Storytellers Reflect on Sharing Tales of Love, Loss and Transformation


BY LEARNING TO LIVE STORYTELLERS
FEBRUARY 28, 2021 07:00 AM

The stage is empty.

Typically, people would be gathering this month to hear a group of local individuals share stories from their lives at “The State of the Story: Learning to Live” event. For the past five years, the month of February has been themed around love, loss, and transformation. Instead, past storytellers were asked to share some personal reflections about their experiences developing and telling their stories as part of this month’s Centre Daily Times article.

They answered this question: “How did telling your story impact you?”

What follows are excerpts in their own words:

“On the surface, my story was about my brother almost dying in a car accident. But in trying to tell the story, I learned that the chronological bullet points of what actually happened were not very compelling. The ringleaders helped me to dig underneath the ‘what happened’ and tell the story of transformation within me: how my brother’s car accident changed me forever. It was a process of finding MY voice, being loyal to my own experience, even when that means sharing the most vulnerable parts — when people hurt me, or when I acted in ways I am not proud of today. Crafting my story in a group of other people was a deeply healing experience. I had not yet voiced — even to myself — what became clear to me or how I changed.”

“It became a safe place to express your feelings into a beautiful story. The refinement that was taught in that time frame was incredible to me.”

“I had been reflecting on a dream I had after the sudden death of our son in 2012. The group helped me to articulate the message I had received from it. The opportunity to speak out loud was empowering for all of us.”

“It was from telling my story and reliving this experience that I found the courage to become a Certified Life Coach and now have my own practice. Once I shared this story, it needed to be let out of the cage to fly. There is so much more to the story, and so I will keep telling. It is truly a gift that I never knew would bless me so.”

“Telling my story was a process of excavation and healing that I didn’t anticipate.”

“Although I have shared my story of surviving both my mother’s suicide and my own many times, this experience was different than before. Being part of State of the Story gave me a group of individuals to connect, practice and bond with. It was a safe little community that allowed me to share my story focusing on my own perspective and allowed me to express my emotions. Initially, it was very hard to delve into my own feelings but as time went on, I realized how supportive a storytelling community could be when it was developed with that intention.”

“Telling my story about ‘watch time’ was a fun experience. The audience responded well to the story and I received lots of kudos for sharing it. It made me realize that I’m a good writer and storyteller.”

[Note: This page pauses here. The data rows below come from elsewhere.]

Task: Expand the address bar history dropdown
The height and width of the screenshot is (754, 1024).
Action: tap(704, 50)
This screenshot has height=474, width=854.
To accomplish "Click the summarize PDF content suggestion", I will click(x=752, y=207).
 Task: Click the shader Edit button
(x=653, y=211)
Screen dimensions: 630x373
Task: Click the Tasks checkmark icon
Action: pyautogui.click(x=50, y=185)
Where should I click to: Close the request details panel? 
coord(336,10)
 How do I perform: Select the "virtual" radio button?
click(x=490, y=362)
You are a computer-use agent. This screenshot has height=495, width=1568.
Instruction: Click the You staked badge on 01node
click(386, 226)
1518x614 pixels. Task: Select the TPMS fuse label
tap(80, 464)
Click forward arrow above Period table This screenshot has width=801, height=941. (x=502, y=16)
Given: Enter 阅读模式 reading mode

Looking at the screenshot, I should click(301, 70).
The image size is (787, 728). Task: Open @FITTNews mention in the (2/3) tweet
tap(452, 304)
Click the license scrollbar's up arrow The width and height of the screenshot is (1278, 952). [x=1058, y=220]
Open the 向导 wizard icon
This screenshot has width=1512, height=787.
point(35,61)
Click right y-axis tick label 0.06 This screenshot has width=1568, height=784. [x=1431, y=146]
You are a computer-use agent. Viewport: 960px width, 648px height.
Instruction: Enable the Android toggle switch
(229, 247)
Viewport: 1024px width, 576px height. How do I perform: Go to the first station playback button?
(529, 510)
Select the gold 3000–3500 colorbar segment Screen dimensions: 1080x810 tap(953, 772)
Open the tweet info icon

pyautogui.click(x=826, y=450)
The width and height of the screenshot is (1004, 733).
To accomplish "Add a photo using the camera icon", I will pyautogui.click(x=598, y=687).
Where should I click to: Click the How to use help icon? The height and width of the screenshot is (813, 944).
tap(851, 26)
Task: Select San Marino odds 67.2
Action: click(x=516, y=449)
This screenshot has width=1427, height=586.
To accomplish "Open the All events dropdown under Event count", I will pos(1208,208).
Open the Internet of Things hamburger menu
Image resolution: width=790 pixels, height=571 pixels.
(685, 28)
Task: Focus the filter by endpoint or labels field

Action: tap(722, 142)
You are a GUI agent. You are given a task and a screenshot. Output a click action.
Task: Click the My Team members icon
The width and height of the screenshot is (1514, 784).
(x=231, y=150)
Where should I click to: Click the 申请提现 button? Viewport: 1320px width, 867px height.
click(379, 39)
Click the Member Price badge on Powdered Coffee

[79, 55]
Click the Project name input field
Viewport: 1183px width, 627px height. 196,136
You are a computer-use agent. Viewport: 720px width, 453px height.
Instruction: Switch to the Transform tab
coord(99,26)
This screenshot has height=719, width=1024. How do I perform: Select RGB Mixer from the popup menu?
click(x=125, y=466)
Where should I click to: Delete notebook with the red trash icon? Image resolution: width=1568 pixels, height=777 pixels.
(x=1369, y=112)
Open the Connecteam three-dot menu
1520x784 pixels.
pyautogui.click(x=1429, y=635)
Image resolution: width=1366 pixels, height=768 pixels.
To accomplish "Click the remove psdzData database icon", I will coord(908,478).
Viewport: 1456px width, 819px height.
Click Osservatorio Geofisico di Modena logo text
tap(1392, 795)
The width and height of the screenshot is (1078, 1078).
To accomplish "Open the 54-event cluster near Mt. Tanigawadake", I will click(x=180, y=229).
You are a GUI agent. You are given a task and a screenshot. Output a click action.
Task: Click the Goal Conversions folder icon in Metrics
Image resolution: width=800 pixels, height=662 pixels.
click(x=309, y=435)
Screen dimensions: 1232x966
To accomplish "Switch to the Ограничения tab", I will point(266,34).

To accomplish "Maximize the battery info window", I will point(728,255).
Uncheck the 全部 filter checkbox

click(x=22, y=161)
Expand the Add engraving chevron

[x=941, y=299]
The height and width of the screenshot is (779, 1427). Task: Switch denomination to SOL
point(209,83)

“Telling my story allowed me to expose the lies that I have been telling myself and that is that I have it all together. Telling my story allowed me to focus on what I want and need. Telling my story allowed me to see the changes that I needed to make. Telling my story has allowed me to start taking care of me. I am important too.”

“I was forced to learn what lay beneath my story. This deeper truth led to an understanding that I am not alone in my grief. This understanding made me a better writer. It also led me to lifelong travel companions I now call friends.”

“Telling my story was the first time I felt I could begin to articulate the sudden loss of my husband a year earlier. I found my voice and the silence of my grief became less oppressive. The story I told in 2017 is now part of a memoir I’m writing about the surprising ways that love transcends death.”

“The most impactful part was the other storytellers I met in the group. I am still connected to many of them. By owning my story, I began the process of releasing and trusting the love through all of my losses.”

The stage may be empty, but the stories live on.

Contributors are “Learning to Live” storytellers from 2016-2020. This column is coordinated by www.learningtolivewhatsyourstory.org, whose mission is to create educational and conversational opportunities for meaningful intergenerational exchanges on loss, grief, growth and transformation.

This was first printed in the Centre Daily Times on February 28, 2021.